The fallacy of intervention
Some of these errors, Thaler noted, like the decision to intervene, are pervasive and stand out for their disappointing outcomes. When things are going badly, we feel an irresistible urge to step in. The logic, on its face, is flawless. Things are not working right, so it’s time for us to make changes.
But we tend to misconstrue causality, misunderstand our competence, and implement changes that, more often than not, lead to failure.
The illusions of skill, validity and a web of other biases muddle our judgement. Active fund management offers important insights on interventions. Understandably, active management has faced a difficult time. More than 10% of hedge funds close every year. Investors’ innate bias towards discarding underperformers makes the difficult job of active investing all but impossible.
Thaler’s advice? Use processes and well-deliberated algorithms to handle successes and failures.

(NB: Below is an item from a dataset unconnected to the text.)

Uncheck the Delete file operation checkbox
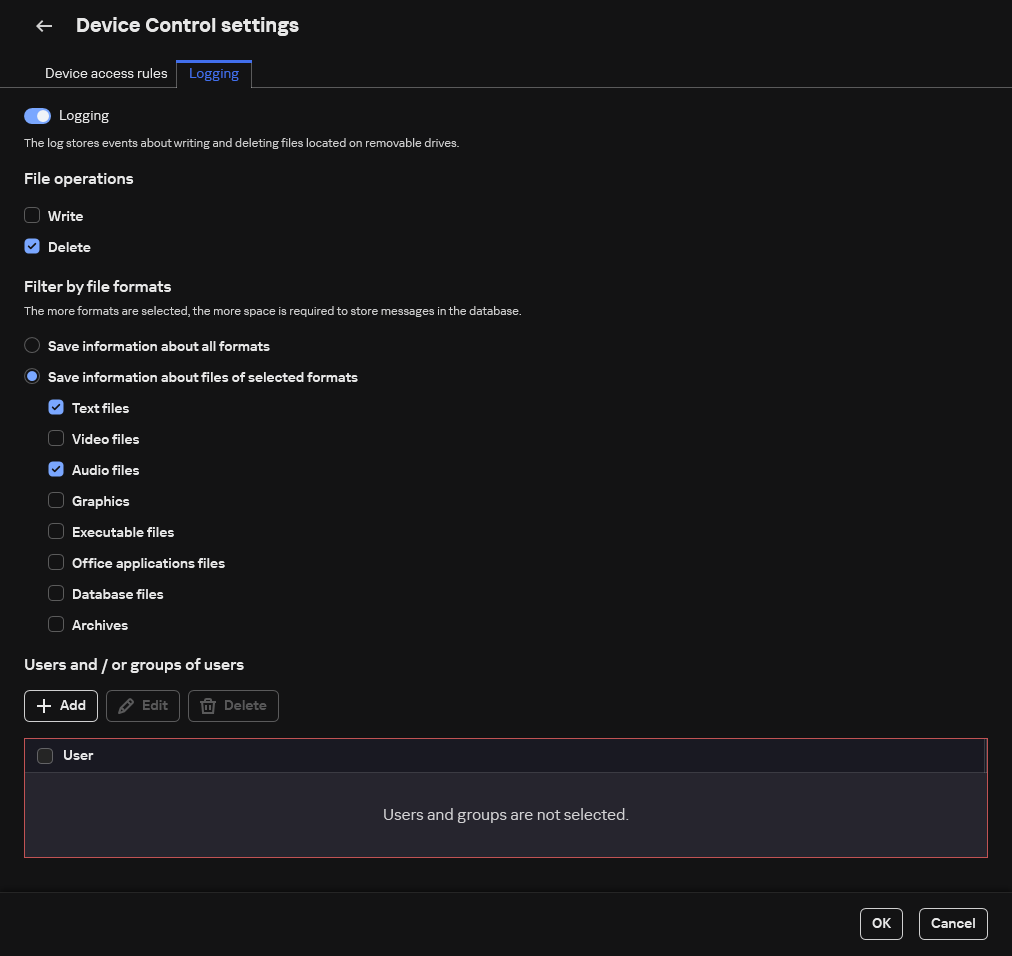1012x956 pixels. pyautogui.click(x=32, y=247)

Behavioural finance makes it clear that human activity, by its nature, is permanently constrained in its ability to optimise decisions. We are not maximisers. We need help, especially with complex choices and in endeavours that require us to exercise control over our biases. Without access to expert thinking, our mistakes will recur. Our record of overcoming behavioural challenges is weak.
That means correcting for irrationalities is the wrong approach.
What does Thaler recommend investment decision makers do instead? Generate returns by building a better understanding of the biases and tendencies of everyone involved.